• _PROVIDED TEXT_:

—————

This setting determines the "type" of the IDE device. In the early years of the PC, there were few different types of hard disks, and there were far less sophisticated BIOS setup programs. There was no autodetection for hard disks, and no way to manually enter the parameters for the hard disk. You selected the "type" (really a number, usually from 1 to about 45 or so) of the hard drive from a predefined table that was hard-coded into the BIOS. Different machines would have different tables, and newer machines would have more newer drives in their tables than older machines did. If you tried to put a new drive in an older machine you might find it had no entry that matched, and you'd have to use the "best fit" entry you could find, sometimes losing some of your drive's capacity. Overall, it was a big pain. :^)

Newer BIOSes don't restrict you to using the entries in the fixed "disk type" table, although the table of fixed entries still persists. In today's BIOSes, you will normally have the following options for each device's "Type":

  • Predefined Types (1-45, 1-46, or 1-47): This is the predefined fixed table mentioned above. Even on new machines this table generally contains entries for teeny-tiny, very old drives (like 40-100 MB). It is strongly recommended that you avoid the use of this table altogether.

—————

• _Stored data_:
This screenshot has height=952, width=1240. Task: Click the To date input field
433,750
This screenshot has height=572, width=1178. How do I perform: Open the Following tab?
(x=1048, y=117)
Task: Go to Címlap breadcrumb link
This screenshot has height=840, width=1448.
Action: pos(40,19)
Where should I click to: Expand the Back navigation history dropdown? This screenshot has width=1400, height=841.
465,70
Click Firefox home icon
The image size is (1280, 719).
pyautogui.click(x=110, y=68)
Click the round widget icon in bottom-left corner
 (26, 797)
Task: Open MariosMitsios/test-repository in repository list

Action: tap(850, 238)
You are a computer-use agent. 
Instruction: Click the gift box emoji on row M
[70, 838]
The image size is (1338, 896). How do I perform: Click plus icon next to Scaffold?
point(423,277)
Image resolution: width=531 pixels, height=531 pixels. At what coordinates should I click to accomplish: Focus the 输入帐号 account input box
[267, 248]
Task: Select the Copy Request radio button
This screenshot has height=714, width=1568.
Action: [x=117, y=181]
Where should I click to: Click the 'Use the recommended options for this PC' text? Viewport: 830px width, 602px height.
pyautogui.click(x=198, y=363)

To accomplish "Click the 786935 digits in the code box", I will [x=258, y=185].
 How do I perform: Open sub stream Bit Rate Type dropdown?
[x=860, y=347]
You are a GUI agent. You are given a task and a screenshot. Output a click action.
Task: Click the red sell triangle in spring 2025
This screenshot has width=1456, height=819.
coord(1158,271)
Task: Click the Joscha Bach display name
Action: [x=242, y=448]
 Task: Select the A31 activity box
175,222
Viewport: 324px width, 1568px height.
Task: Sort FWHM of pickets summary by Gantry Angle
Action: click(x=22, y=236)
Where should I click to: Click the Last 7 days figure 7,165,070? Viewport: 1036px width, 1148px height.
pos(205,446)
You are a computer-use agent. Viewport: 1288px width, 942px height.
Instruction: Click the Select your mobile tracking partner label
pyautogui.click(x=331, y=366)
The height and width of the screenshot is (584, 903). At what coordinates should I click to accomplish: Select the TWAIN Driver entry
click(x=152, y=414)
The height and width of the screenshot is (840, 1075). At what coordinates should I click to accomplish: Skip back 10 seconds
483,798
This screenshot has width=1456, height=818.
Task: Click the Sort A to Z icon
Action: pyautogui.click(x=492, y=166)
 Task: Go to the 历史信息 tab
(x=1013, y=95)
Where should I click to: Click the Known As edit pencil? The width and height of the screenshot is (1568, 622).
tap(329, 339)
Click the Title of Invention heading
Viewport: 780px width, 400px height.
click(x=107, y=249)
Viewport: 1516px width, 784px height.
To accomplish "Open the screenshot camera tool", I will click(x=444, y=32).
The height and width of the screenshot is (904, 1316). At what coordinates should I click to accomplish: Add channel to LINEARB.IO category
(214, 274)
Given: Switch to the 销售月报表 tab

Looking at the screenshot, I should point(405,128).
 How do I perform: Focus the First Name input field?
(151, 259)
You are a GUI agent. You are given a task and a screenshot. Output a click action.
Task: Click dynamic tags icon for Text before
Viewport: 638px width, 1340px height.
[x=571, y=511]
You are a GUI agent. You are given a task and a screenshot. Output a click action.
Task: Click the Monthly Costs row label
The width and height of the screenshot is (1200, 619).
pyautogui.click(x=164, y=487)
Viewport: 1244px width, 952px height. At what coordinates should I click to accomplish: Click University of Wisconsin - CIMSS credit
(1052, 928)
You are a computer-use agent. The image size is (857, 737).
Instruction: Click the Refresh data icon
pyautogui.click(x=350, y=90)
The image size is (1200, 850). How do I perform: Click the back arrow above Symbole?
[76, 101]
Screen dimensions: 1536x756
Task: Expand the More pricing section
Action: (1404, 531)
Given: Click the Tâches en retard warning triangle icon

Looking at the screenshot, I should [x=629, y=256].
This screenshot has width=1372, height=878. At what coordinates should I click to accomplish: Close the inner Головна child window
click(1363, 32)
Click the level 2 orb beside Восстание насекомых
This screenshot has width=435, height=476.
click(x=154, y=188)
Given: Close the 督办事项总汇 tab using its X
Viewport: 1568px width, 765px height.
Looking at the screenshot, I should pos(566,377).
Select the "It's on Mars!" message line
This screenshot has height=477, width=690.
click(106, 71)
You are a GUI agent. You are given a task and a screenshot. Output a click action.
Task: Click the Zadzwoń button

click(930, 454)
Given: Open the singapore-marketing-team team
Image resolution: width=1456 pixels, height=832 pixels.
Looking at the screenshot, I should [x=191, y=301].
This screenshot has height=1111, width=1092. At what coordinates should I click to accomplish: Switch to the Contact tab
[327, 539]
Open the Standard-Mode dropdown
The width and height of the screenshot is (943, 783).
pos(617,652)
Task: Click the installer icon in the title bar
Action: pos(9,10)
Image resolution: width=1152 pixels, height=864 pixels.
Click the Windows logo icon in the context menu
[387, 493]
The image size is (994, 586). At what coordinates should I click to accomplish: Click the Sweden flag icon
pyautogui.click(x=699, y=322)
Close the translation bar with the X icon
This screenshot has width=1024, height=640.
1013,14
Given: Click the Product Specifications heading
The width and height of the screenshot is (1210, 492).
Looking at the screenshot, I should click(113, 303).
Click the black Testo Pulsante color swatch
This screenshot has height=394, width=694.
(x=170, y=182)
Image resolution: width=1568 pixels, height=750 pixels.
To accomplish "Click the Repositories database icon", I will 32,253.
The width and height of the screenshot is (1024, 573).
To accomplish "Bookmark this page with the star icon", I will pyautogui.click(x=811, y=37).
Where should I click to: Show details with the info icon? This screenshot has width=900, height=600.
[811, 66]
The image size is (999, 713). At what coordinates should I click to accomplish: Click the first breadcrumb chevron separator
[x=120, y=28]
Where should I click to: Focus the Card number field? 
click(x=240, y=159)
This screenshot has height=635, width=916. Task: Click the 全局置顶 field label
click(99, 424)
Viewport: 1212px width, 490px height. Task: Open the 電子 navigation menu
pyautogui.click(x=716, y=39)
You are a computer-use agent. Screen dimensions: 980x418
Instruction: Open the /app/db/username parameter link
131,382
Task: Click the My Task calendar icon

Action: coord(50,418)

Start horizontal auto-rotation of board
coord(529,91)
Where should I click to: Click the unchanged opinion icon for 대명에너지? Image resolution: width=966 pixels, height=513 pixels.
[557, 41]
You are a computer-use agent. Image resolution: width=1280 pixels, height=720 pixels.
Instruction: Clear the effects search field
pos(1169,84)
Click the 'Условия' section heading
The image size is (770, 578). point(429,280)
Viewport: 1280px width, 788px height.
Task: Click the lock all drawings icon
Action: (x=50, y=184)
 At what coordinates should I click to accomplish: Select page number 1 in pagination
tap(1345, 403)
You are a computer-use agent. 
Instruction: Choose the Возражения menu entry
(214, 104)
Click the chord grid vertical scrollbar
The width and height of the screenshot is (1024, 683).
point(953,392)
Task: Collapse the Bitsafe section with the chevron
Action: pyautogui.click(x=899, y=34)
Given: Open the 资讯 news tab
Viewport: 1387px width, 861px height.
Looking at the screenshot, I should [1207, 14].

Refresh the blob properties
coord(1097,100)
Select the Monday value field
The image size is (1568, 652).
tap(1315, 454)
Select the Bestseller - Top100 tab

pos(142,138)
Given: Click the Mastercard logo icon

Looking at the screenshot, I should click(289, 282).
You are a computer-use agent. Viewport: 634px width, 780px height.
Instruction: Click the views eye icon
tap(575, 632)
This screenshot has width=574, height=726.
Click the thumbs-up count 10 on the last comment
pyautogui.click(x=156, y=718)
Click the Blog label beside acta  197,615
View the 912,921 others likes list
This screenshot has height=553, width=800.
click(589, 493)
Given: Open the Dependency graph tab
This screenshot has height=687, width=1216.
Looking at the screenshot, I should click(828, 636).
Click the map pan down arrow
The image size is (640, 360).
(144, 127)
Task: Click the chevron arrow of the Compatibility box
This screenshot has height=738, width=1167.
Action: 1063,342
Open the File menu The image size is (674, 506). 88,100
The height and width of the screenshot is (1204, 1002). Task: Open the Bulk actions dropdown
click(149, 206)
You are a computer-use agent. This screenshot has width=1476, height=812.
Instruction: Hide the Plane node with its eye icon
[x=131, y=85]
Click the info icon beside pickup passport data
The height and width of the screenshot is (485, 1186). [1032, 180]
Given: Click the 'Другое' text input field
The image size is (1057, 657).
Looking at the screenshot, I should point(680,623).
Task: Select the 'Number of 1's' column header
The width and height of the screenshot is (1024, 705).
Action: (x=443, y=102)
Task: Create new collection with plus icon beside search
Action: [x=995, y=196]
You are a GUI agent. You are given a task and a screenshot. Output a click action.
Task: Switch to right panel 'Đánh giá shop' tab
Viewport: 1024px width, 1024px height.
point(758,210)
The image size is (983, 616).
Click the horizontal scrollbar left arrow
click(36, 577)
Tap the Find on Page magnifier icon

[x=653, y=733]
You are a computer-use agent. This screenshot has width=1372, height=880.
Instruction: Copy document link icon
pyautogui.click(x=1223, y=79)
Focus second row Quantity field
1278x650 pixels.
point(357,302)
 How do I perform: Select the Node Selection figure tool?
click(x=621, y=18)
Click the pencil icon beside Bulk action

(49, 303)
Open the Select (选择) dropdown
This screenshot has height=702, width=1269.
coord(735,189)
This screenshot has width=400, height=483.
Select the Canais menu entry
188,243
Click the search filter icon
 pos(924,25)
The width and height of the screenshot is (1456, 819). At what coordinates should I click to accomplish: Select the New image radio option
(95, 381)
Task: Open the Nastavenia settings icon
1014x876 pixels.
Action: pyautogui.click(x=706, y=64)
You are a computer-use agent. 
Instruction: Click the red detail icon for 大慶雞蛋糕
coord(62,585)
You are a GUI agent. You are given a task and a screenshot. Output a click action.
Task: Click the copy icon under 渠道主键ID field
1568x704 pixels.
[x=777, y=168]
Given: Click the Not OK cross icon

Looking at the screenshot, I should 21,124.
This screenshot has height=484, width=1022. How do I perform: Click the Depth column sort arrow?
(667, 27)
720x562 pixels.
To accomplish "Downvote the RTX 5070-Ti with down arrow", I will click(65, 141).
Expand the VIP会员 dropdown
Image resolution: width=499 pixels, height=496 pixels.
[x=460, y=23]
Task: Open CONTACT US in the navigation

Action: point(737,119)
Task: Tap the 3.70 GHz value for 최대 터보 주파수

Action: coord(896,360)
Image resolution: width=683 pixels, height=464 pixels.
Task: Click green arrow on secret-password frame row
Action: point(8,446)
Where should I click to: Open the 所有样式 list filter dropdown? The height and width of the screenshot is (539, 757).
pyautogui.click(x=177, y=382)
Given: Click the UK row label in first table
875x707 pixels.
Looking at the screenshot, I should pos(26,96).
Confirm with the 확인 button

—————

• _EXERCISE SET_:
**a)** Please list the type-number ranges given in parentheses after "Predefined Types" in the BIOS disk-type text.
**b)** Extract the part of the records that opens with their first line and closes with the line containing "Action: pos(40,19)", including both of those lines.

• _RESULTS OF THE EXERCISE_:
**a)**
1-45
1-46
1-47

**b)**
This screenshot has height=952, width=1240. Task: Click the To date input field
433,750
This screenshot has height=572, width=1178. How do I perform: Open the Following tab?
(x=1048, y=117)
Task: Go to Címlap breadcrumb link
This screenshot has height=840, width=1448.
Action: pos(40,19)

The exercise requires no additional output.